_Your assignment:_ Beginning at the line that holds "Click line number 3968 in gutter", transcribe each line exactly through the end of the records, and leave any pictures out.

Recorded data
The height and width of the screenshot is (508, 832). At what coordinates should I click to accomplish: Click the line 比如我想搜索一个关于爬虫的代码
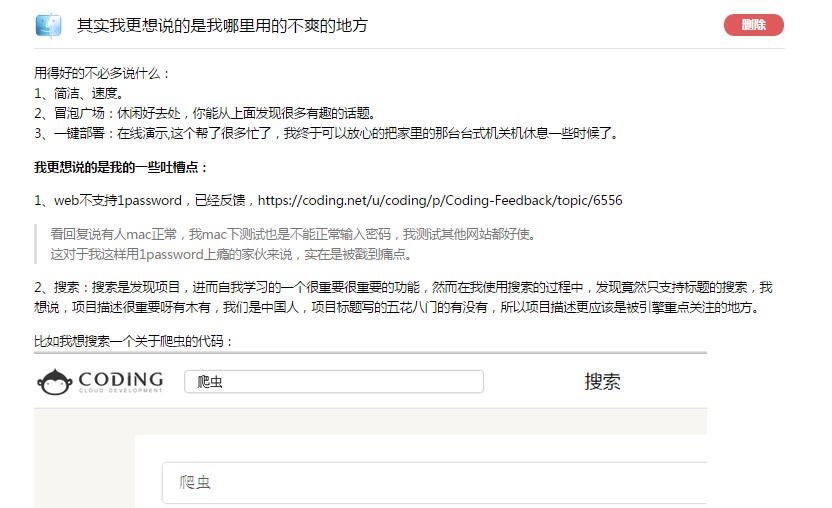[x=134, y=341]
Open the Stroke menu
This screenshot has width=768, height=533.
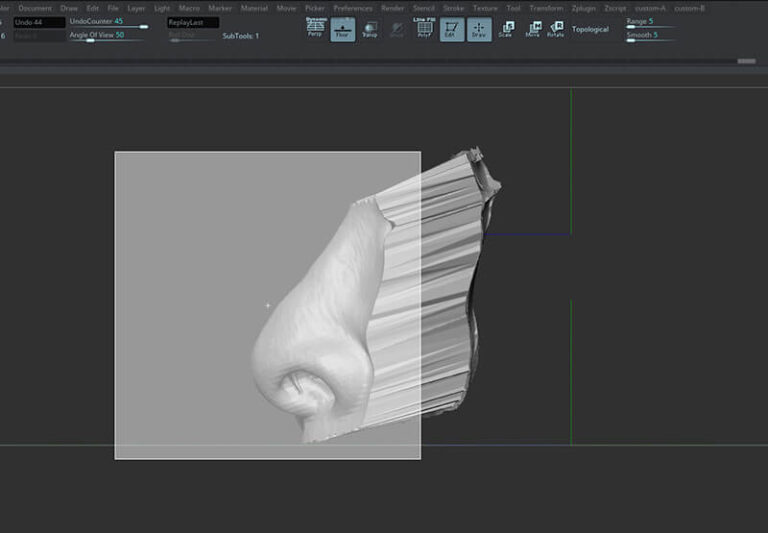pyautogui.click(x=453, y=8)
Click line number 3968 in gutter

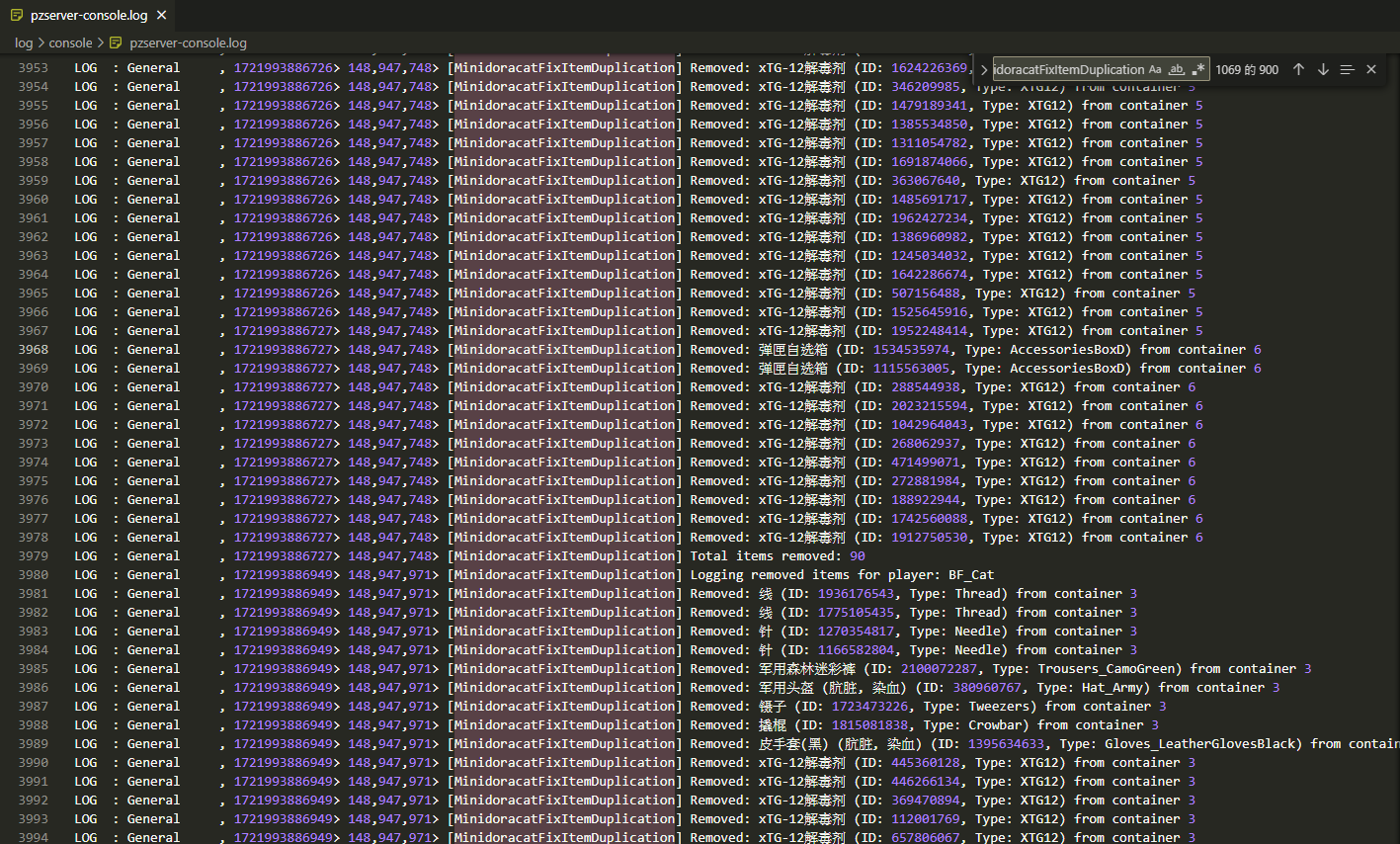click(x=33, y=350)
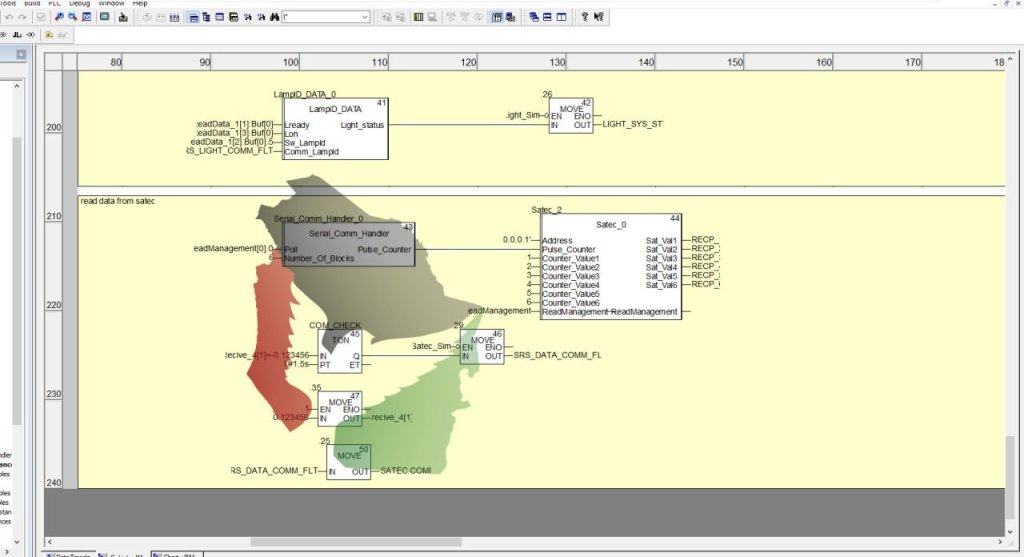This screenshot has width=1024, height=557.
Task: Click the Undo arrow icon
Action: pos(9,17)
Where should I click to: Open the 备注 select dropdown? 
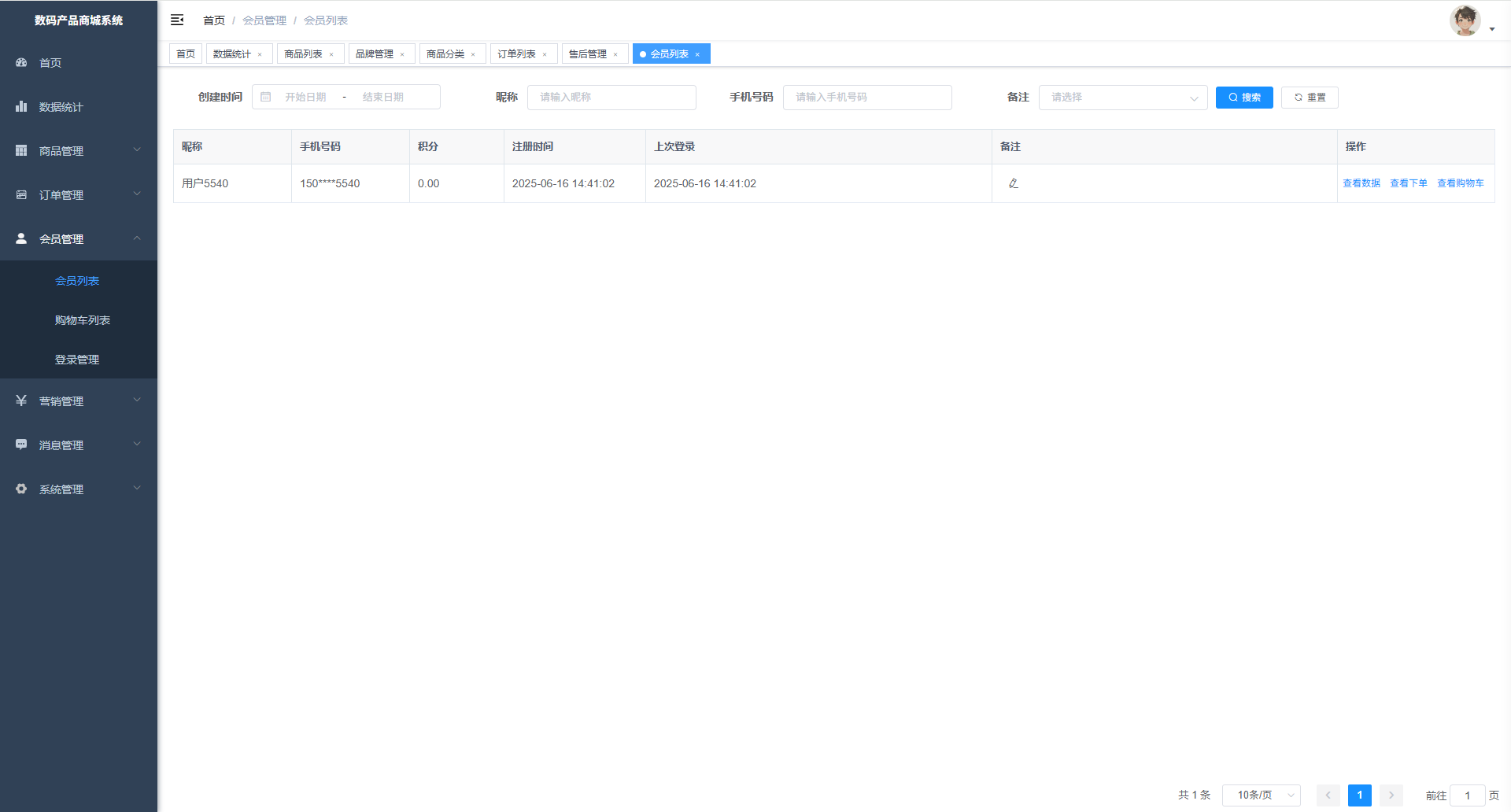(1122, 98)
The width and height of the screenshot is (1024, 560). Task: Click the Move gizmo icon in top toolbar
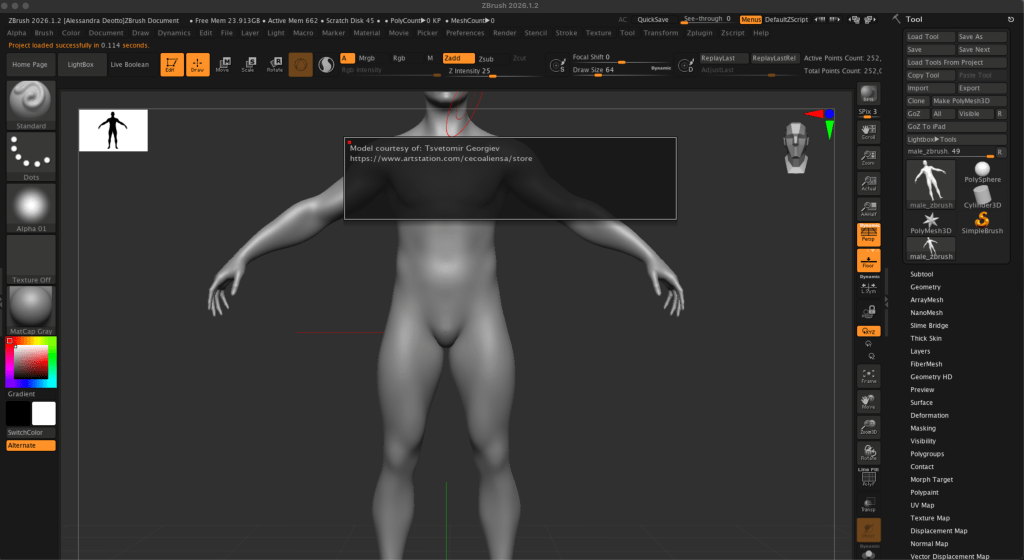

_Your response:_
Click line number 3968 in gutter

click(x=33, y=350)
This screenshot has width=1024, height=557.
Task: Click the Undo arrow icon
Action: pos(9,17)
Where should I click to: Open the 备注 select dropdown? 
(1122, 98)
The width and height of the screenshot is (1024, 560). Task: Click the Move gizmo icon in top toolbar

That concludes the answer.